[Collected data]
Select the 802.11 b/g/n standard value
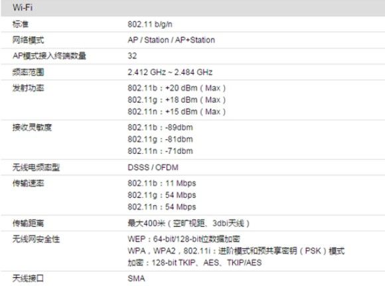Image resolution: width=385 pixels, height=286 pixels. click(x=150, y=25)
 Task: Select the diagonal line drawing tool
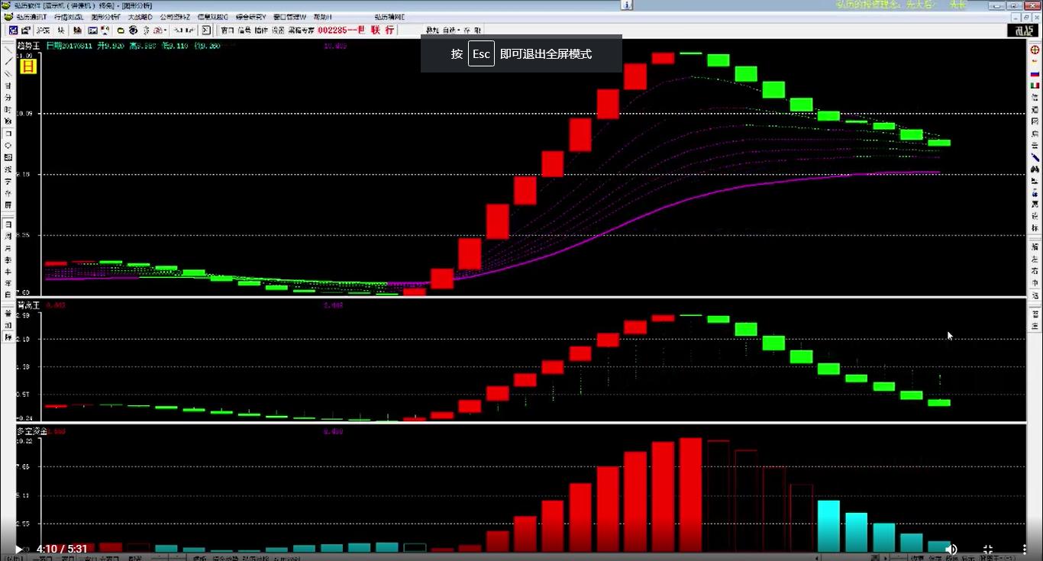(x=8, y=61)
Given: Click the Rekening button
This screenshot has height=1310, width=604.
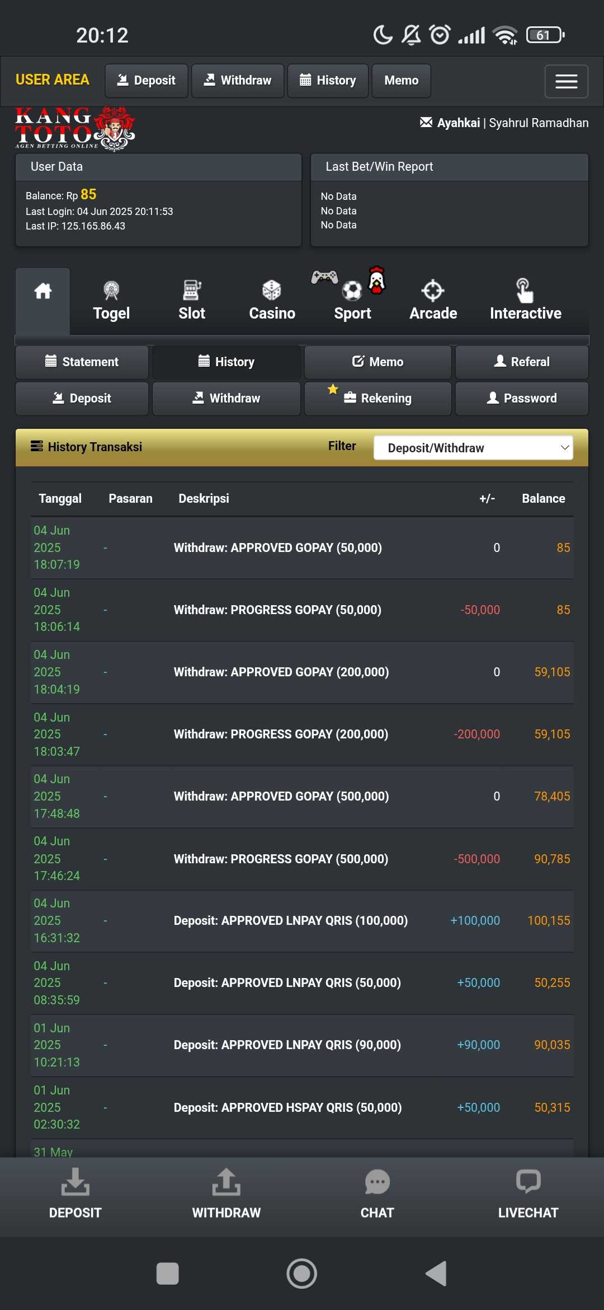Looking at the screenshot, I should point(378,399).
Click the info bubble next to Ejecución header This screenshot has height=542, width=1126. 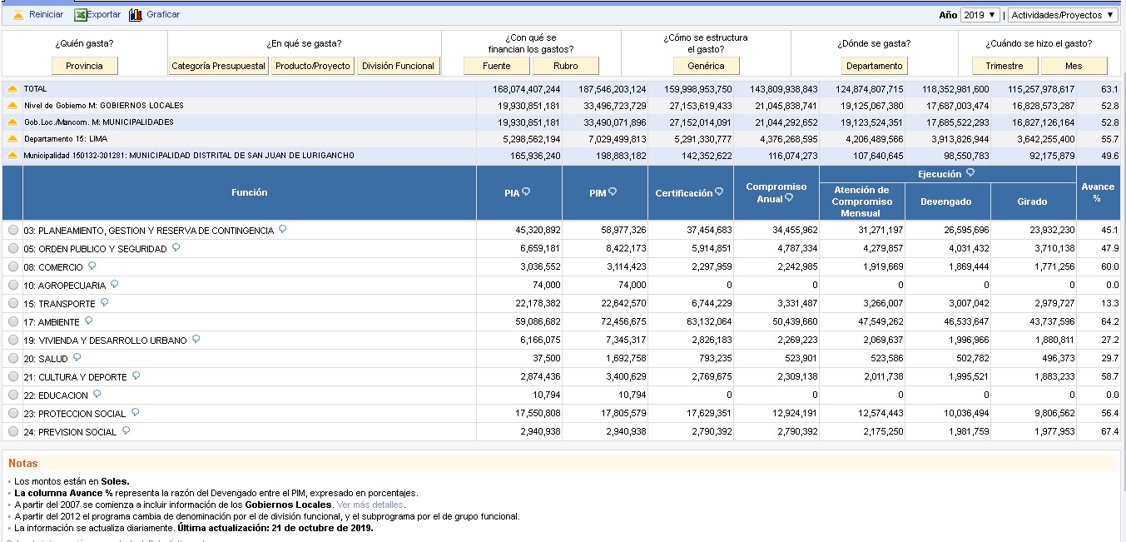coord(970,173)
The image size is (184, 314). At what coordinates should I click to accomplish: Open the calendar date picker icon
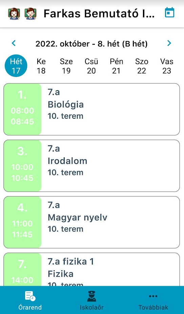[169, 13]
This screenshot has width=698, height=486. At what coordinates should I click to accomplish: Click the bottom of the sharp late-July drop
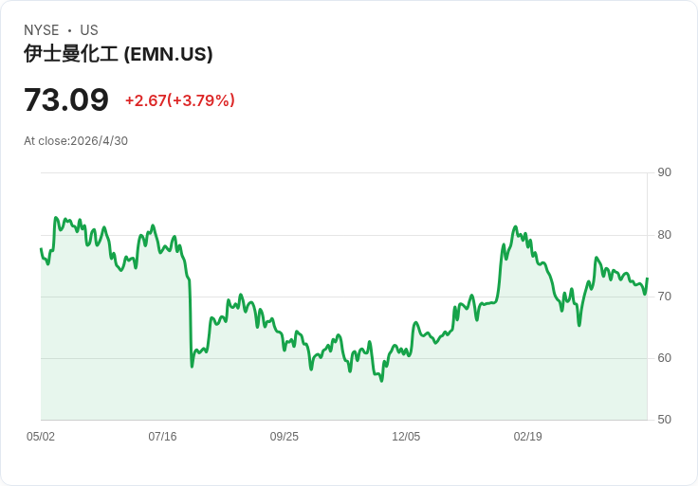(192, 366)
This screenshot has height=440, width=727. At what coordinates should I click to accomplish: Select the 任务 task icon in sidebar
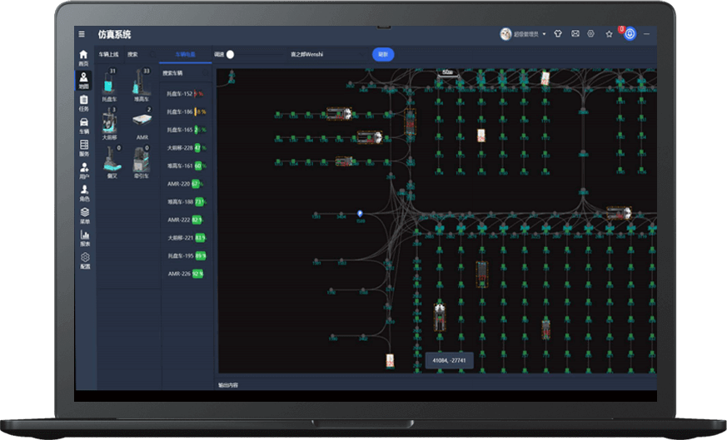tap(84, 103)
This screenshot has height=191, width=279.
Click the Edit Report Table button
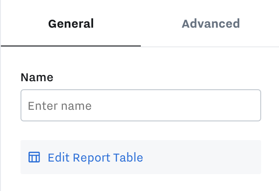coord(141,157)
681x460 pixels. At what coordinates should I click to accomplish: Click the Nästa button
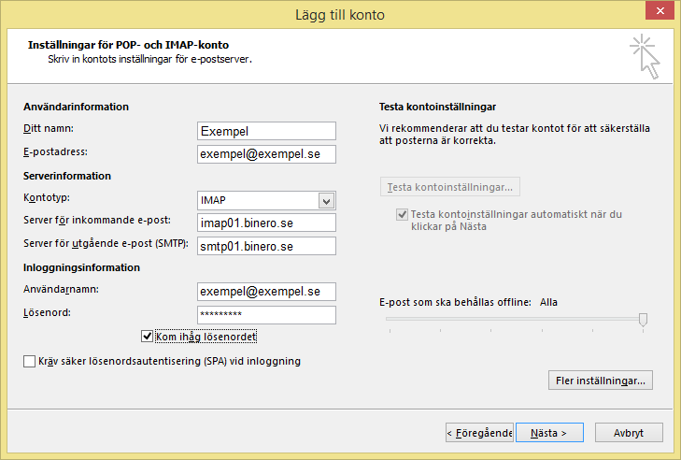tap(549, 433)
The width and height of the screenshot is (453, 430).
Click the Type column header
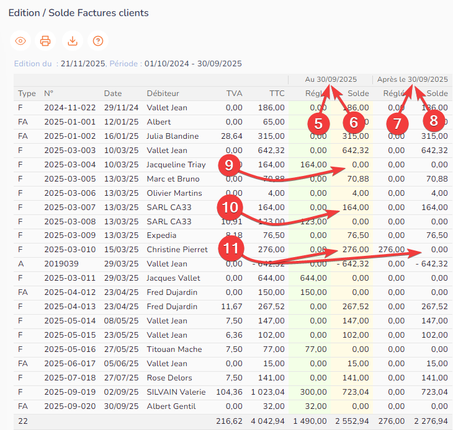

- **About this exercise**: Leave the pictures out. Transcribe exactly the lines from the one with "The image size" through the end of the records.

- **Answer space**:
The image size is (184, 314). At what coordinates should I click to accomplish: Open the calendar date picker icon
[169, 13]
This screenshot has width=698, height=486. At what coordinates should I click to accomplish: Click the bottom of the sharp late-July drop
(192, 366)
This screenshot has height=440, width=727. At what coordinates should I click to accomplish: Select the 任务 task icon in sidebar
tap(84, 103)
This screenshot has height=191, width=279.
Click the Edit Report Table button
coord(141,157)
681x460 pixels. At what coordinates should I click to accomplish: Click the Nästa button
tap(549, 433)
The width and height of the screenshot is (453, 430).
Click the Type column header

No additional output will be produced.